HEREFORDSHIRE artist and blacksmith Bromley O’Hare was the craftsman of choice to craft one of the latest additions to the National Memorial Arboretum in Staffordshire.

An elegant, stainless steel sculpture commemorating the crucial taking of Pegasus Bridge on D-Day in 1944, claimed to be the “most outstanding” flying achievement of the Second World War, has taken its place in the three-acre Allied Special Forces Memorial Grove.

The £45,000 sculpture, known as ‘Peggy’, was commissioned by Mike Colton, a driving force in shaping the Grove from what was described as a wilderness of marshy scrub.

Among others, the gardens in this area commemorate the Special Operations Executive, Sun Room & Special Air Service, Cockleshell Heroes, Falkland Islanders Resistance and the new Pegasus Bridge Memorial Flight.

“Bromley was an established artisan blacksmith working in stainless steel while I was running my stained glass and leaded window company in Hereford many years ago,” said Mike.

“I have seen all his work over many years and he was naturally the choice for the job of creating ‘Peggy’.”

As project manager, Mike asked Bromley to make a maquette to present to the Arboretum’s memorials’ committee.

“I designed Peggy during one winter evening and another good friend of mine produced an artist impression based on the design brief, but Bromley brought it all to life,” he said.

“Bromley’s suggestion of the maquette was welcomed as it would impress people for a long, long time and still is every time we let her out to play.”

Funds for the full-size Peggy were raised by local effort, collection tins, shows and talks, and the impressive sculpture duly arrived at the Grove.

The memorial shows three stylised Horsa gliders spiralling in over the shape of a giant letter ‘S’ on a two-metre-high conical column.

“We didn’t want Airfix models,” Mike explained, pointing out that the ‘S’ represents how the raid was carried out in Secret, Silence, with Speed, Stealth and achieved complete Surprise.

The taking of Pegasus Bridge has been claimed as a turning point in the war, and Bromley’s work commemorates the men of the 2nd Battalion of the Oxfordshire and Buckinghamshire Light Infantry who landed in Horsa gliders in France just after midnight on Day-Day, June 6, 74 years ago.

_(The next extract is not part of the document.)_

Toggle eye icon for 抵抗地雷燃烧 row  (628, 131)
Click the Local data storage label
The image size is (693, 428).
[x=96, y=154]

The troops were landed close to the bridges of Benouville and Ranville in Normandy by soldiers of the Glider Pilot Regiment. Soon after the bridges were secured, hundreds more soldiers from the 7th Parachute Battalion and Lord Lovat’s Commandos joined them to link up with the invasion forces which had landed on the Normandy beaches.

The daring operation protected the left flank of the main D-Day invasion, considered so crucial that the entire Normandy invasion might have failed.